I have been a vegetarian for the last eight years and was vegan for two. Over that time, I have never particularly craved meat aside from an occasional urge for a corned beef sandwich from this amazing deli near my parents’ house in Chicago. (Even then, I’m not sure if it was the meat itself I craved, or the comforting memory of my mom coming home with a warm corned beef bundle wrapped in hefty white paper.)

Last night, however, was a different story. I found myself tagging along to dinner at a kosher Bukharian restaurant on 108th street, also known as “Bukharian Broadway, in Rego Park, Queens. (To read more about Bukharian Jews and their culinary delights, read Julia Moskin’s great article in the NY Times Dining & Wine section.)

Up until last night, I had certainly never had Bukharian food and to be honest – I barely knew that this sub-group of Central Asian Jews even existed. So I didn’t realize right away what my friend meant when he said to me, “you might want to have a snack on the way.” Turns out, he was referring to the menu which was filled with chicken and lamb kebabs, lamb samsi (like an Indian samosa), sweet breads, and special pulled noodles…with spicy lamb.

| Record excerpts |
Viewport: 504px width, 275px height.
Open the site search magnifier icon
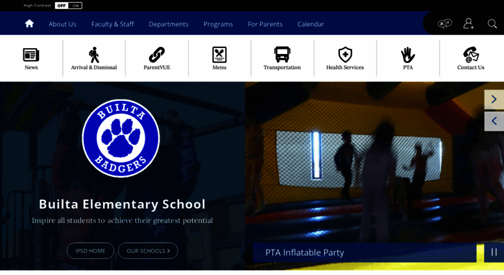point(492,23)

* * *

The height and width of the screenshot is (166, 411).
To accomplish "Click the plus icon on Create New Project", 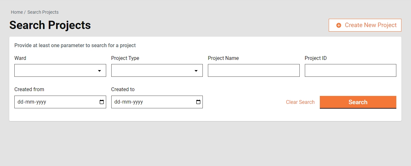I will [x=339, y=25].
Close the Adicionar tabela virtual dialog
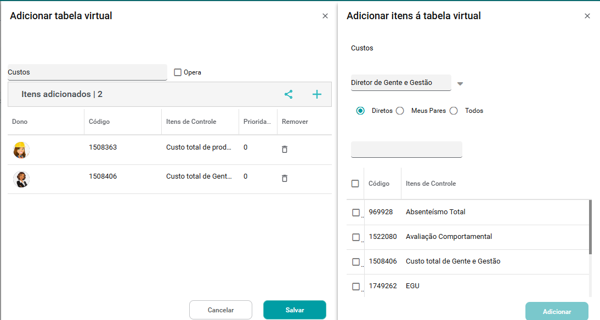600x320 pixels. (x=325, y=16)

| Task 1 |
Please return the part of the Bukharian dinner passage that starts at "Last night, however, was" and ends after "noodles…with spicy lamb.", copied word for word.
| Task 2 |
Write the next part of the Bukharian dinner passage, picking up after its last sentence.

| Exercise answer 1 |
Last night, however, was a different story. I found myself tagging along to dinner at a kosher Bukharian restaurant on 108th street, also known as “Bukharian Broadway, in Rego Park, Queens. (To read more about Bukharian Jews and their culinary delights, read Julia Moskin’s great article in the NY Times Dining & Wine section.)

Up until last night, I had certainly never had Bukharian food and to be honest – I barely knew that this sub-group of Central Asian Jews even existed. So I didn’t realize right away what my friend meant when he said to me, “you might want to have a snack on the way.” Turns out, he was referring to the menu which was filled with chicken and lamb kebabs, lamb samsi (like an Indian samosa), sweet breads, and special pulled noodles…with spicy lamb.

| Exercise answer 2 |
Once there, I quickly fell in with the swirl of loud ordering, bottles of red wine being poured into tall glasses, and the noise of plate after ceramic plate hitting our table. I devoured what I could, enjoying the pickled cabbage, peppery carrot slaw, scarlet borscht, garlic french fries and large, puffed rounds of sesame crusted bread. Drunk on fiery Rioja and the thrill of an unexpected Thursday feast, I didn’t even think of the meat at first. But watching my friends exclaim over the savory rice “cooked all day” with tender chunks of lamb, or pull a hunk of glistening meat off a flat skewer, something in me shifted. I wanted to try that lamb!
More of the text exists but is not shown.